Hospital facilities in Australia have been cautioned that they are likely to be forced to pay ransoms to threat actors in order to protect patients, as the threat to cyber security grows in the wake of "wake-up call" attacks.
In the aftermath of massive hacks that affected millions of Medibank and Optus customers, the alarming alert is at the top of the list of predictions made by cyber security experts as we are approaching year 2023.
According to the cybersecurity firm, Palo Alto Networks, it is high time that the hospitals, government agencies and businesses start considering whether they would be paying ransom and how much they would pay.
It’s Just the Beginning
Mohiuddin Ahmed, a senior computing and security lecturer at Edith Cowan University, asserts the sentiments. He did not only predict the increasing threats over the upcoming year, but also an increase in attacks on Australia's vital infrastructure, with "highly digitized" hospital systems among the prospective targets.
He warns saying, it is “just the beginning” for cyber attempts and attacks.
The recent breaches on Medibank and Optus would prompt criminals to wonder if Australia has other vulnerabilities.
"We use lots of internet-connected healthcare devices and if those devices are hacked and remotely compromised by these cyber criminals, we'll be left in a situation where we have to pay ransom, otherwise people's lives will be at stake," Dr. Ahmed says.
"Imagine that for senior citizens using pacemakers or any other embedded or implanted devices […] Who knows, if we do not pay attention, if we do not follow cyber hygiene, things [may] go catastrophic,” he adds.

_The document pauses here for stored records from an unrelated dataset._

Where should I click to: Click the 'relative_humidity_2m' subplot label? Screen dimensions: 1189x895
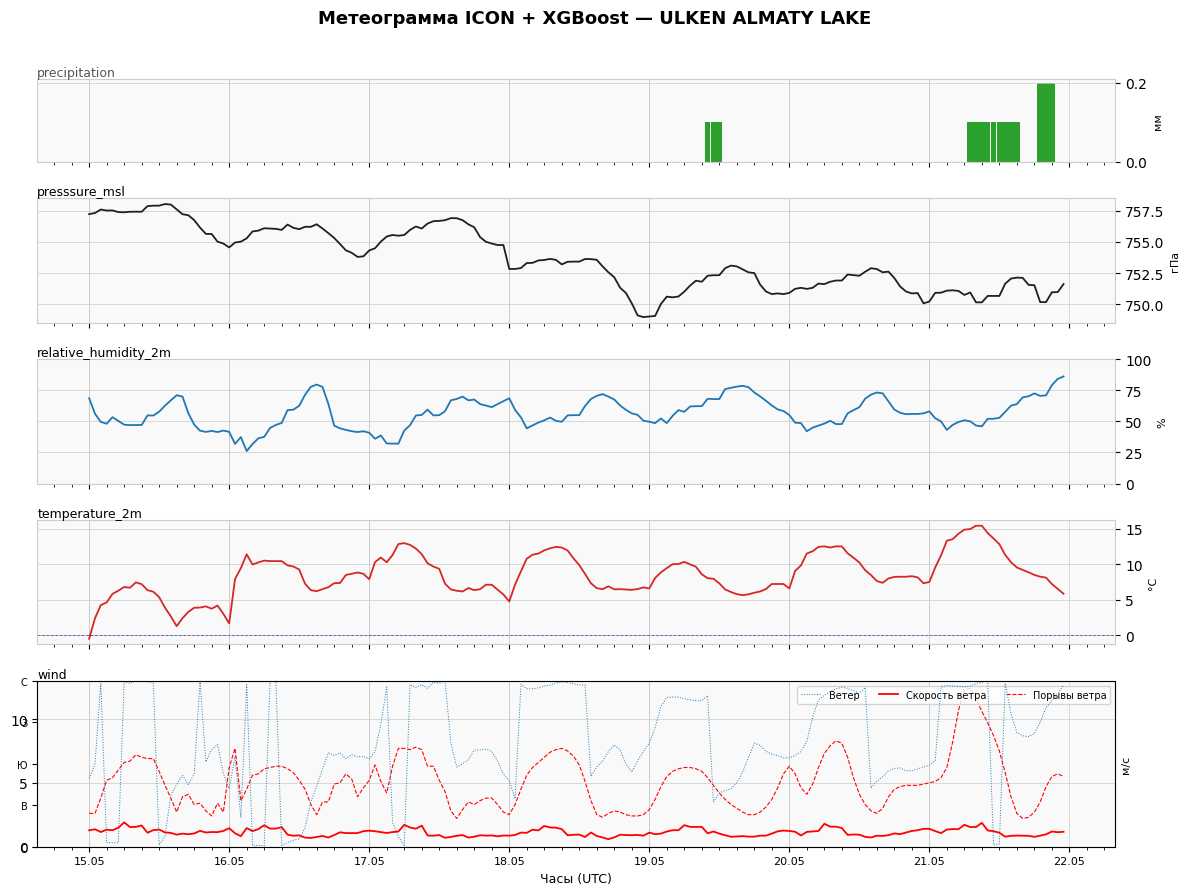pos(104,353)
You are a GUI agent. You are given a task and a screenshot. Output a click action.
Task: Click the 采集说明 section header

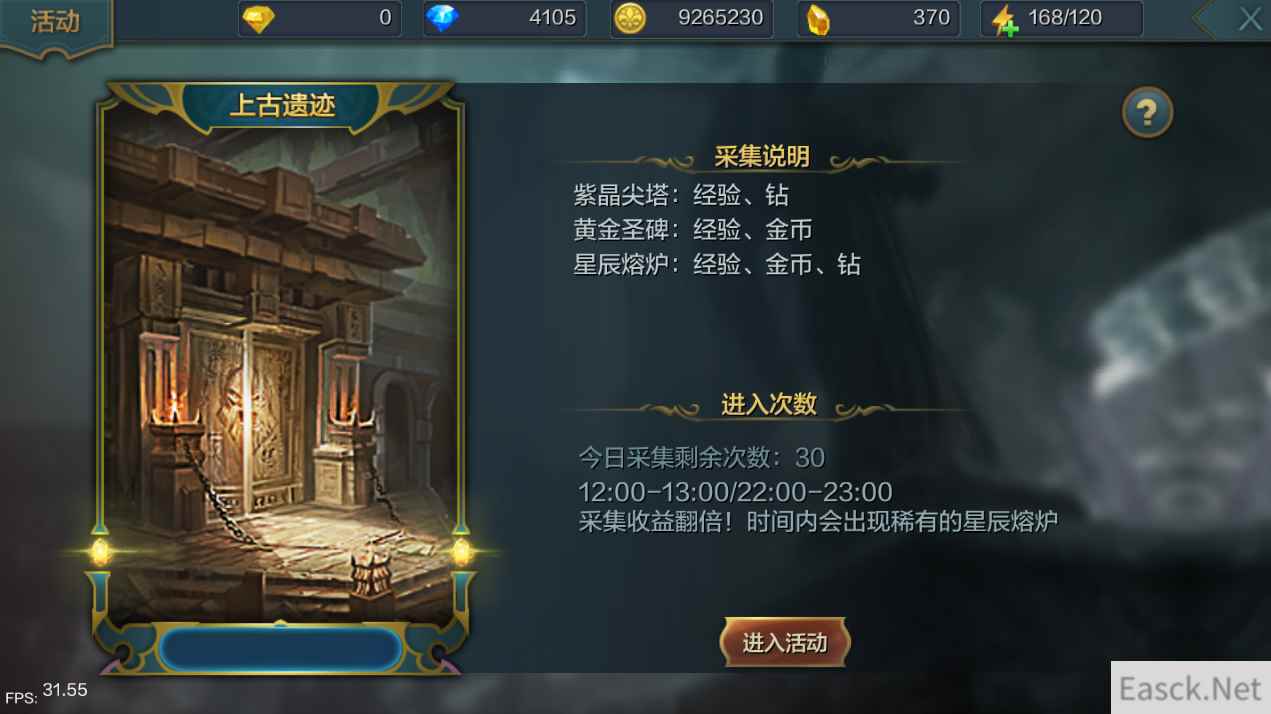tap(762, 157)
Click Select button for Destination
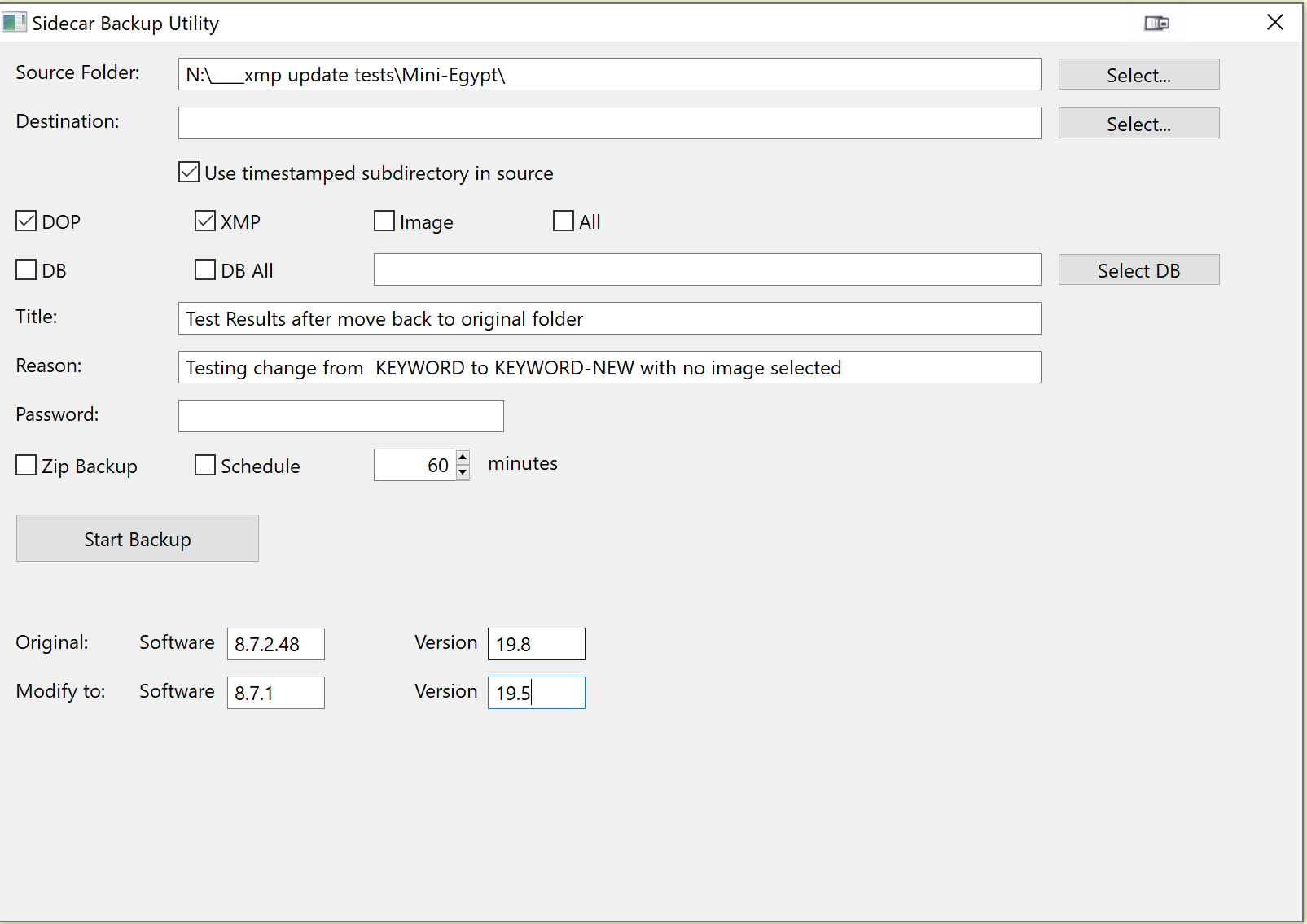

According to Dr. Ahmed, International threat actors are apparently targeting Australia, partly due to its affluence and partly since the COVID pandemic has increased the cost of living.
Cybercrime: a Battlefield
Cyber security researcher Mamoun Alazab on the other hand equates cybercrime to a battlefield, saying it is a matter of time when - not if – Australia will witness data leaks, eventually affecting more people than in the Medibank and Optus data breach cases.
The associate professor of information technology at Charles Darwin University anticipates that the government will now be better organized in terms of cyber warfare, since it has become a part of national security.
While Cyber Security Minister Clare O’Neil announced last month of a 100-strong standing cybercrime operation, that would be put to action by the federal police and Australian Signals Directorate. Dr. Alazab warns that publicly announcing the operation could entice criminals into attempting more cyberattacks.
"We focus so much on [Australia's] offensive operation — we need to focus on the defensive operation […] We are encouraging other … criminal groups to get together to prove us wrong, to cause more embarrassment," Dr. Alazab said.